╭──

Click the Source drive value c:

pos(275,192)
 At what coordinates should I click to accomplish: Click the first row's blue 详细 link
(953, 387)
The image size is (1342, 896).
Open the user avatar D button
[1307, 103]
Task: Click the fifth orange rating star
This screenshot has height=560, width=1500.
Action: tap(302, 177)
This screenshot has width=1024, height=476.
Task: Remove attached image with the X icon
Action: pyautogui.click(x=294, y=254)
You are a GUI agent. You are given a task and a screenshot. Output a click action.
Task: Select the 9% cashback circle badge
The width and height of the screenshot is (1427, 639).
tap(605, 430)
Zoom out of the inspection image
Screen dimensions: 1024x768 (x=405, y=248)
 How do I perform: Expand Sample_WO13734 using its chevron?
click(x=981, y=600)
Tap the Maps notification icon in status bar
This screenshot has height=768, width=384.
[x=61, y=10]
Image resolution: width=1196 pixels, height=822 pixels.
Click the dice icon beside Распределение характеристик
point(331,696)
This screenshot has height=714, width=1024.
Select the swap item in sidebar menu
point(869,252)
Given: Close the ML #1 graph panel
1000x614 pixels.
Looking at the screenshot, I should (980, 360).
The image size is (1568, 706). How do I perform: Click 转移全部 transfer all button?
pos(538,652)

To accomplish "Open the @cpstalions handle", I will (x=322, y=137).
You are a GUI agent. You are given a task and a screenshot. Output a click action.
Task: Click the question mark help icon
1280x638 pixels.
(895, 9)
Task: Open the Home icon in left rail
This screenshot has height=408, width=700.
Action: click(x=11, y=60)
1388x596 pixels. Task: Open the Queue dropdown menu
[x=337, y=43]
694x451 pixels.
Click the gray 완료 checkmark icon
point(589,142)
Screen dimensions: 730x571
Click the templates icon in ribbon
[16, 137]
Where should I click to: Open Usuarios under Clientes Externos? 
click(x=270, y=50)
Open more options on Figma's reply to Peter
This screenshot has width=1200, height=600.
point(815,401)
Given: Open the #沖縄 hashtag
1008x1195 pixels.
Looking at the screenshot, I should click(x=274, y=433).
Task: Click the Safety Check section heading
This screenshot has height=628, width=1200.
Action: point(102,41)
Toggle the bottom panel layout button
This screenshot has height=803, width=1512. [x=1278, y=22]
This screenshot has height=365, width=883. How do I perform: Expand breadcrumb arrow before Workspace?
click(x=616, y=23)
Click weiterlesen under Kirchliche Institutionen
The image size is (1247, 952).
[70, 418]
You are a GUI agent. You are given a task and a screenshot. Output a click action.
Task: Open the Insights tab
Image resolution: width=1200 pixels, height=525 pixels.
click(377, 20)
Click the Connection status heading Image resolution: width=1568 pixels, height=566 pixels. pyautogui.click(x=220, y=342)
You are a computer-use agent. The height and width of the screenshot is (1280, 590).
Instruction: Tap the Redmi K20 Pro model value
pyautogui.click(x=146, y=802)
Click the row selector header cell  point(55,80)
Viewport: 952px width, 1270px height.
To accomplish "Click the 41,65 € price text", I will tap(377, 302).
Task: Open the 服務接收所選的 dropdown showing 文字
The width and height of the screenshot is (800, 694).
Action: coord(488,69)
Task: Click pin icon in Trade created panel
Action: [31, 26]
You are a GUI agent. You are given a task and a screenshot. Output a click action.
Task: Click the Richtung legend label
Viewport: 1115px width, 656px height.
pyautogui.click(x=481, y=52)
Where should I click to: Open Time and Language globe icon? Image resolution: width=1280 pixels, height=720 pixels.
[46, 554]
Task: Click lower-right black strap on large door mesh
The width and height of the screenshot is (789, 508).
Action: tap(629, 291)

╰──

→ Your assignment:
Could you reproduce every line of the listing exactly?

→ Result of this task:
Click the Source drive value c:

pos(275,192)
 At what coordinates should I click to accomplish: Click the first row's blue 详细 link
(953, 387)
The image size is (1342, 896).
Open the user avatar D button
[1307, 103]
Task: Click the fifth orange rating star
This screenshot has height=560, width=1500.
Action: tap(302, 177)
This screenshot has width=1024, height=476.
Task: Remove attached image with the X icon
Action: pyautogui.click(x=294, y=254)
You are a GUI agent. You are given a task and a screenshot. Output a click action.
Task: Select the 9% cashback circle badge
The width and height of the screenshot is (1427, 639).
tap(605, 430)
Zoom out of the inspection image
Screen dimensions: 1024x768 (x=405, y=248)
 How do I perform: Expand Sample_WO13734 using its chevron?
click(x=981, y=600)
Tap the Maps notification icon in status bar
This screenshot has height=768, width=384.
[x=61, y=10]
Image resolution: width=1196 pixels, height=822 pixels.
Click the dice icon beside Распределение характеристик
point(331,696)
This screenshot has height=714, width=1024.
Select the swap item in sidebar menu
point(869,252)
Given: Close the ML #1 graph panel
1000x614 pixels.
Looking at the screenshot, I should (980, 360).
The image size is (1568, 706). How do I perform: Click 转移全部 transfer all button?
pos(538,652)

To accomplish "Open the @cpstalions handle", I will (x=322, y=137).
You are a GUI agent. You are given a task and a screenshot. Output a click action.
Task: Click the question mark help icon
1280x638 pixels.
(895, 9)
Task: Open the Home icon in left rail
This screenshot has height=408, width=700.
Action: click(x=11, y=60)
1388x596 pixels. Task: Open the Queue dropdown menu
[x=337, y=43]
694x451 pixels.
Click the gray 완료 checkmark icon
point(589,142)
Screen dimensions: 730x571
Click the templates icon in ribbon
[16, 137]
Where should I click to: Open Usuarios under Clientes Externos? 
click(x=270, y=50)
Open more options on Figma's reply to Peter
This screenshot has width=1200, height=600.
point(815,401)
Given: Open the #沖縄 hashtag
1008x1195 pixels.
Looking at the screenshot, I should click(x=274, y=433).
Task: Click the Safety Check section heading
This screenshot has height=628, width=1200.
Action: point(102,41)
Toggle the bottom panel layout button
This screenshot has height=803, width=1512. [x=1278, y=22]
This screenshot has height=365, width=883. How do I perform: Expand breadcrumb arrow before Workspace?
click(x=616, y=23)
Click weiterlesen under Kirchliche Institutionen
The image size is (1247, 952).
[70, 418]
You are a GUI agent. You are given a task and a screenshot. Output a click action.
Task: Open the Insights tab
Image resolution: width=1200 pixels, height=525 pixels.
click(377, 20)
Click the Connection status heading Image resolution: width=1568 pixels, height=566 pixels. pyautogui.click(x=220, y=342)
You are a computer-use agent. The height and width of the screenshot is (1280, 590).
Instruction: Tap the Redmi K20 Pro model value
pyautogui.click(x=146, y=802)
Click the row selector header cell  point(55,80)
Viewport: 952px width, 1270px height.
To accomplish "Click the 41,65 € price text", I will tap(377, 302).
Task: Open the 服務接收所選的 dropdown showing 文字
The width and height of the screenshot is (800, 694).
Action: coord(488,69)
Task: Click pin icon in Trade created panel
Action: [31, 26]
You are a GUI agent. You are given a task and a screenshot. Output a click action.
Task: Click the Richtung legend label
Viewport: 1115px width, 656px height.
pyautogui.click(x=481, y=52)
Where should I click to: Open Time and Language globe icon? Image resolution: width=1280 pixels, height=720 pixels.
[46, 554]
Task: Click lower-right black strap on large door mesh
The width and height of the screenshot is (789, 508).
Action: tap(629, 291)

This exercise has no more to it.